Falta de autoridad
Señor director:
Desde hace un tiempo en República Dominicana se observa una falta de autoridad que raya en lo ridículo, por no decir otra cosa.
Los casos son tan distintos como el de varios agentes policiales denunciando a su institución a través de las redes sociales, alegando bajos salarios, abusos de sus superiores y otras situaciones lamentables.
Por otro lado están las ocupaciones de los espacios públicos de parte de vendedores y buhoneros, quienes exigen respeto de parte de las autoridades alegando que son padres de familia, y que esa condición les da derecho a “ganarse la vida” en cualquier parte de la ciudad con el derecho a no ser molestados.
Otros casos son las ocupaciones de áreas verdes, como la del kilómetro nueve de la autopista Duarte, para instalar talleres de mecánica, de desabolladura y pintura, cocina ambulantes, y no se sabe cuántos negocios se inventa la gente para ganar unos pesos.
En las estaciones del Metro de Santo Domingo, empleados, oficiales del cuerpo de seguridad, y hasta taxistas, colocan sus vehículos en áreas prohibidas por las autoridades de esa institución, sin que nadie se moleste en llamar la atención de los violadores de las normas.
Y no hablemos de la circulación de motocicletas por las aceras, por túneles y elevados en abierta violación de la ley.
Pero lo que ha llenado el vaso del colmo son los saqueos de vehículos que se dirigen a distintos lugares con cajas navideñas preparadas por el Plan Social de la Presidencia para familias pobres.
Ni la Policía Nacional, ni el Ministerio de Defensa han sido capaces de impedir tales tropelías que todos los años se repiten de la misma forma y en los mismos lugares.

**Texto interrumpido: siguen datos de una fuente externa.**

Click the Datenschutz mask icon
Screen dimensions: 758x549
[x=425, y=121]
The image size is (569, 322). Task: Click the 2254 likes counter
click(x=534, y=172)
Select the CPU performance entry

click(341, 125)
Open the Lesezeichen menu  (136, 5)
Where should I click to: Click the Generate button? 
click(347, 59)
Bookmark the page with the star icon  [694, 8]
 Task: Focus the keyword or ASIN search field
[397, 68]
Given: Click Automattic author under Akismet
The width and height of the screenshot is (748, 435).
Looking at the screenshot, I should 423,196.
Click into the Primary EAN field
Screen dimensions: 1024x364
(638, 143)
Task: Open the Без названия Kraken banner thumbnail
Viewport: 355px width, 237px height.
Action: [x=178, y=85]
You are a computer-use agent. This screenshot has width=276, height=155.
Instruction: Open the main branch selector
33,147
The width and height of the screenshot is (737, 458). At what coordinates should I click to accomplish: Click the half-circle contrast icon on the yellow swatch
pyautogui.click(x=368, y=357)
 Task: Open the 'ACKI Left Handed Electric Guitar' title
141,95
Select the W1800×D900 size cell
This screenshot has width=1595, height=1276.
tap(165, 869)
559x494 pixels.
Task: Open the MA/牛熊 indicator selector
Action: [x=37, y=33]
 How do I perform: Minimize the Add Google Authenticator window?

Otro acto de vergonzoso irrespeto a las autoridades fue la sustracción de un contenedor de 45 pies de largo con 1,163 televisores tipo plasma, que la Dirección General de Aduanas tenía retenido en el muelle de Andrés, en Boca Chica, por incumplimiento a las normas de importación de mercancías.
Y es que en la República Dominicana muy poca gente respeta a los demás y a las instituciones sean públicas o privadas, que tenemos.
Es hora ya de que las autoridades gubernamentales tomen en serio tales situaciones y las corrijan p’ara que no se repitan.